> Given request: Reproduce the items word for word from the line containing "At what coordinates" through the line containing "(x=52, y=105)", leaving out the pictures.

> Source material:
╭──

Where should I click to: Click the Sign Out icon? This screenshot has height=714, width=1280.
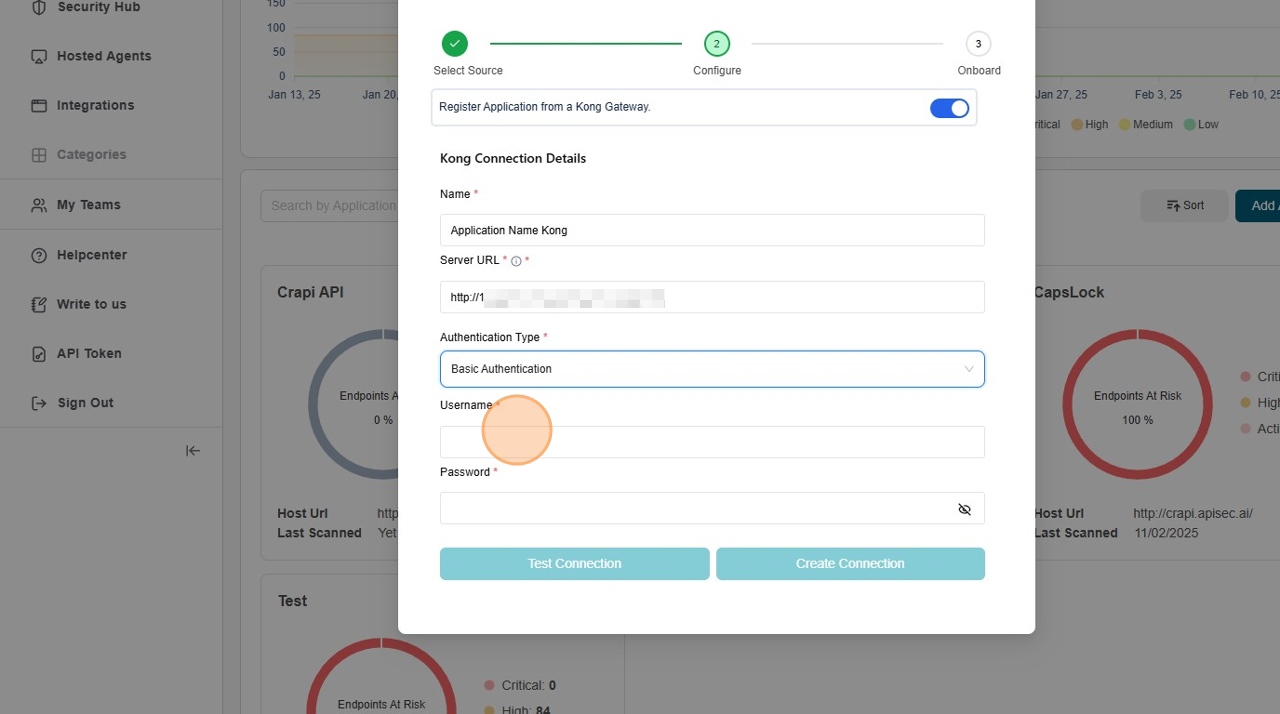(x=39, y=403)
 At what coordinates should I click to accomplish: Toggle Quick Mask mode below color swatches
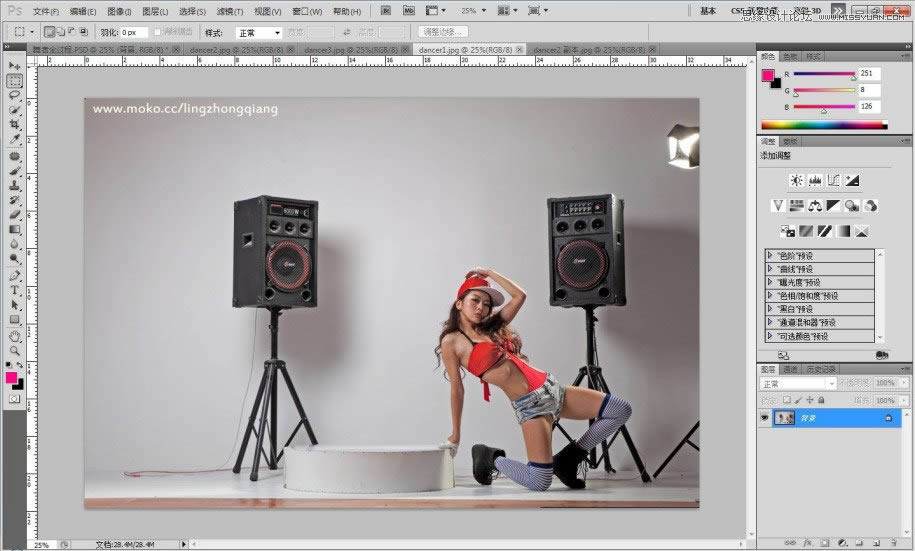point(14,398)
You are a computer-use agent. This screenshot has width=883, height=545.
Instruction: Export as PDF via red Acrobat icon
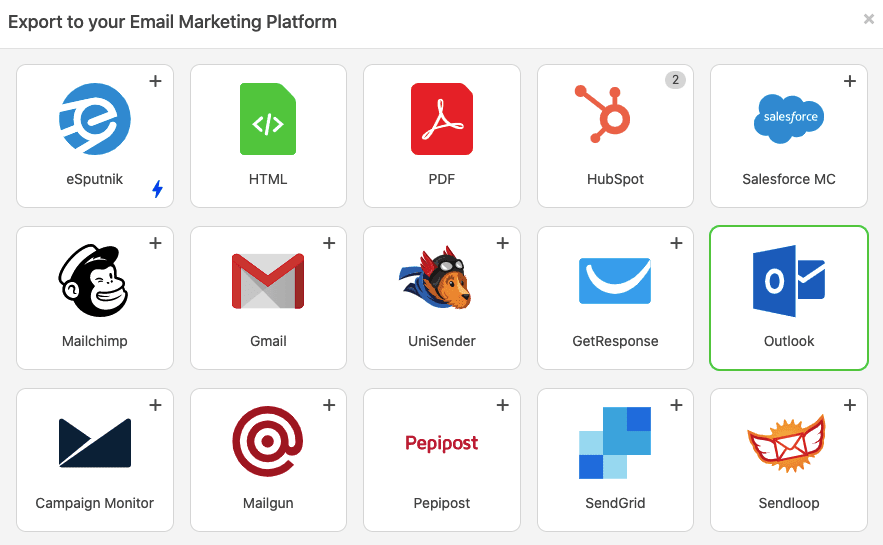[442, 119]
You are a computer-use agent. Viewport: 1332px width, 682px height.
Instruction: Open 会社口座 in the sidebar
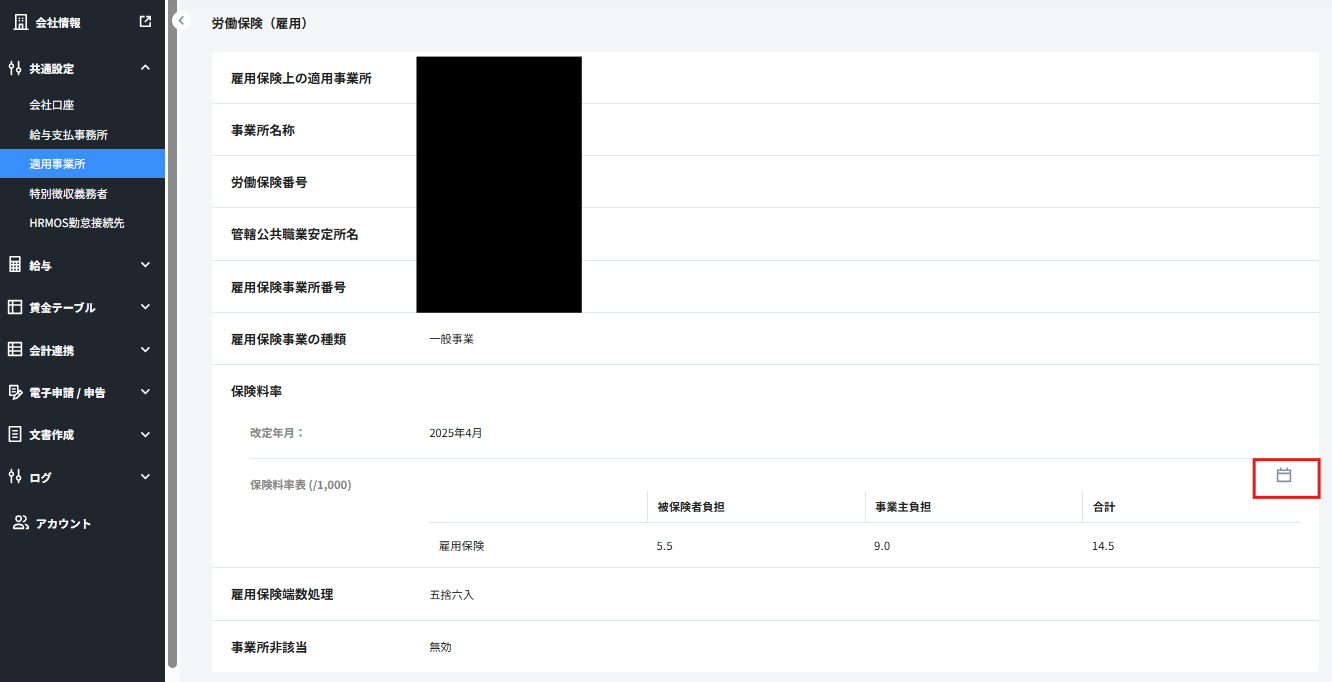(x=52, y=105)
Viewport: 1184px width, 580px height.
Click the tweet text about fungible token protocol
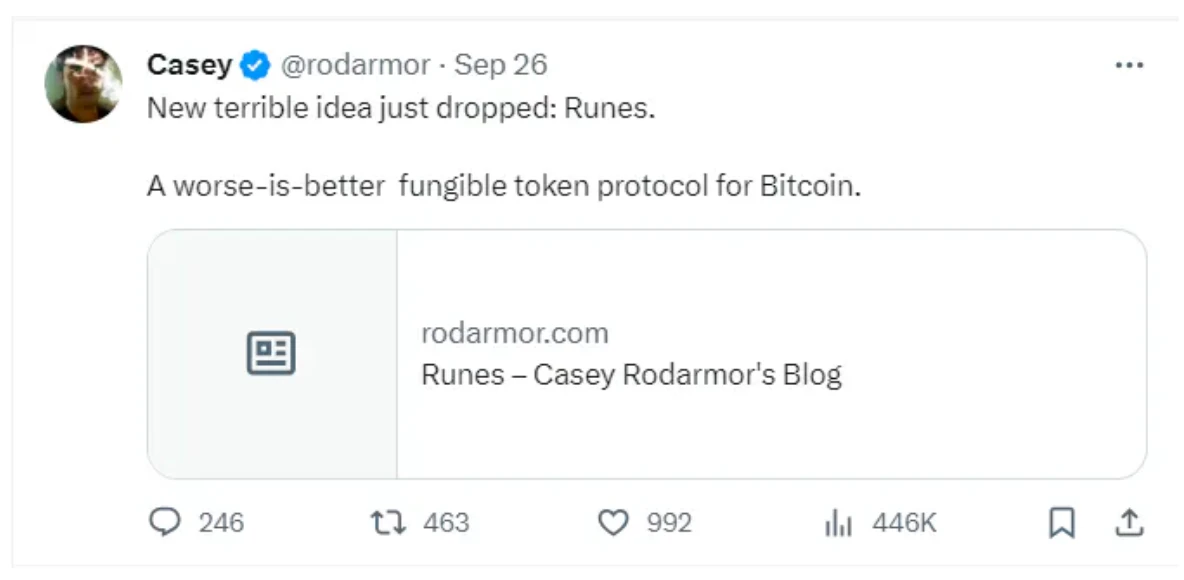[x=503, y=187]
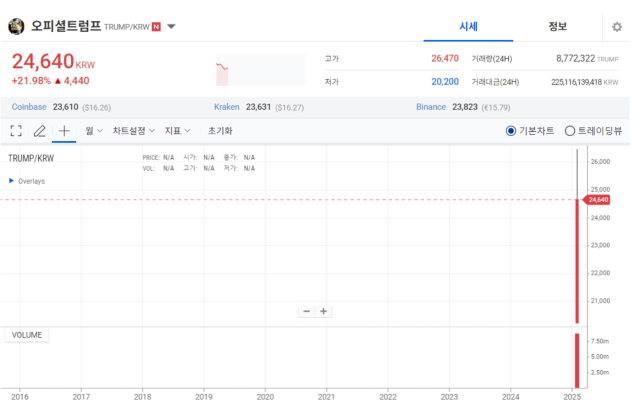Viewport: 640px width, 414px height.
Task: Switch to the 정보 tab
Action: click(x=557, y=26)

╰──
╭──

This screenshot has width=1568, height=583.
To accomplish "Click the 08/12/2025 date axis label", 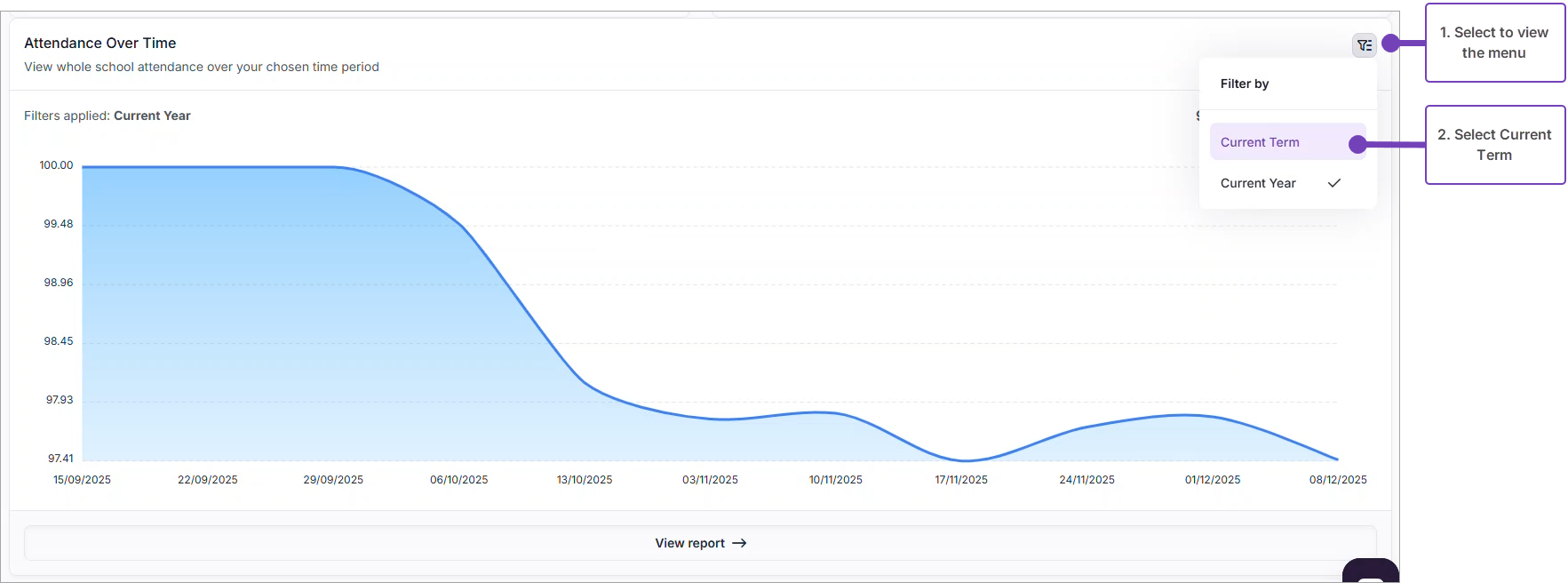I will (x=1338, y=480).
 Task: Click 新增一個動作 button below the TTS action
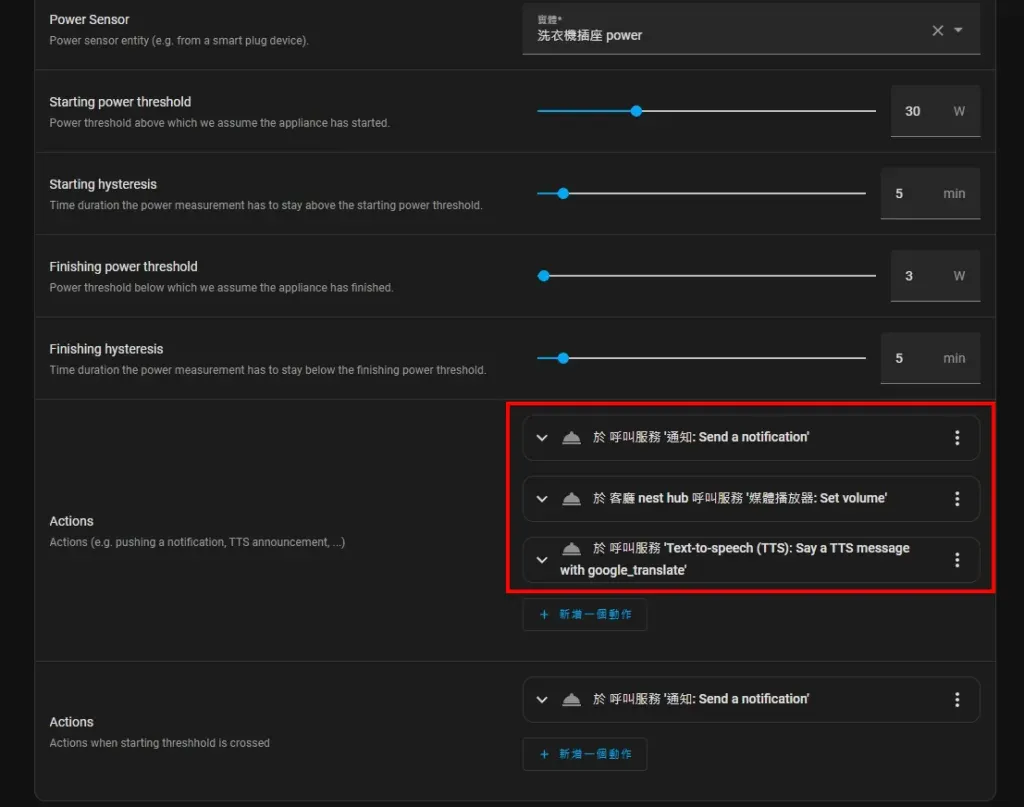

╰──
╭──

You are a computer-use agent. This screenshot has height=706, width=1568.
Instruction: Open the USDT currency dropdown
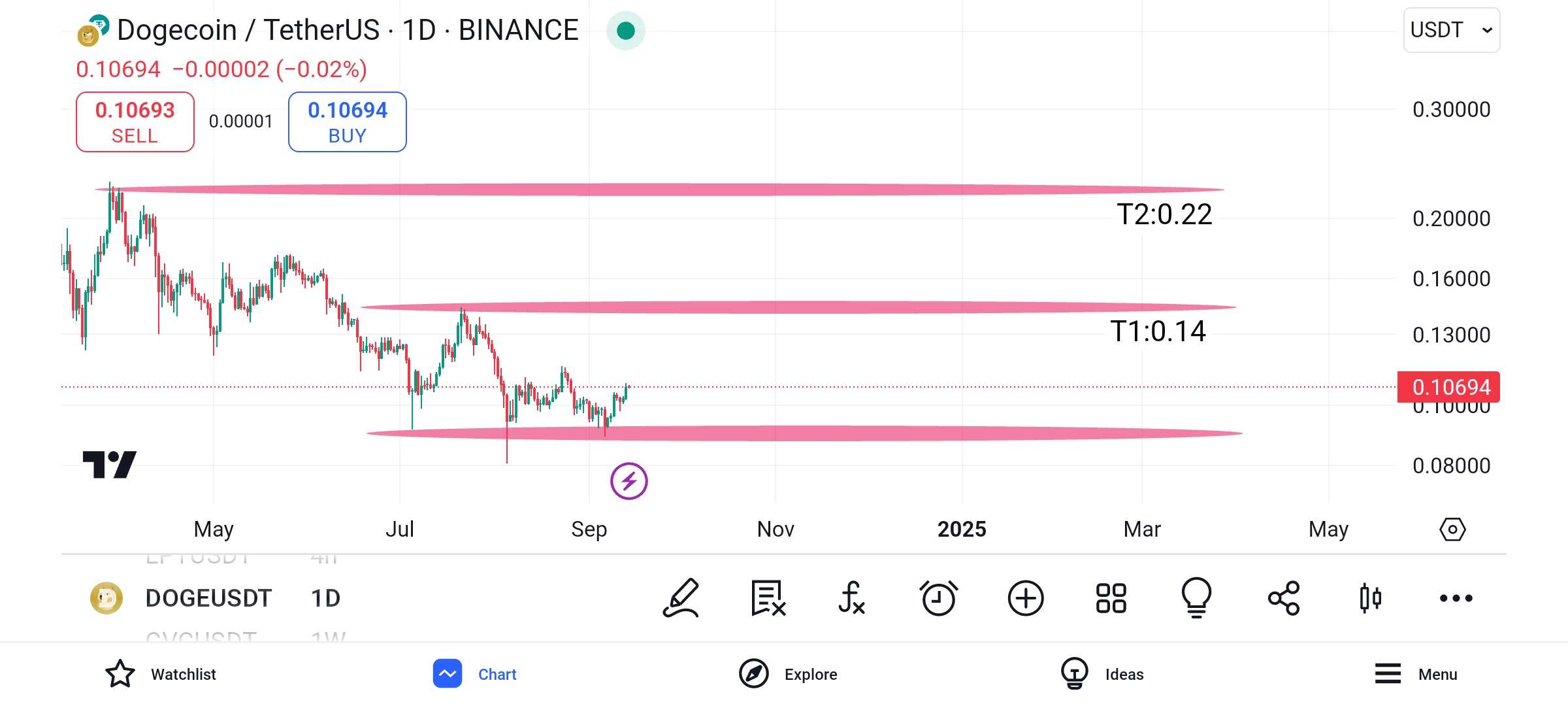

╰──

> Exercise response:
 At what coordinates should I click to accomplish: Toggle Quick Mask mode below color swatches
point(14,398)
You are a computer-use agent. This screenshot has width=883, height=545.
Instruction: Export as PDF via red Acrobat icon
[442, 119]
You are a computer-use agent. Viewport: 1332px width, 682px height.
Instruction: Open 会社口座 in the sidebar
(x=52, y=105)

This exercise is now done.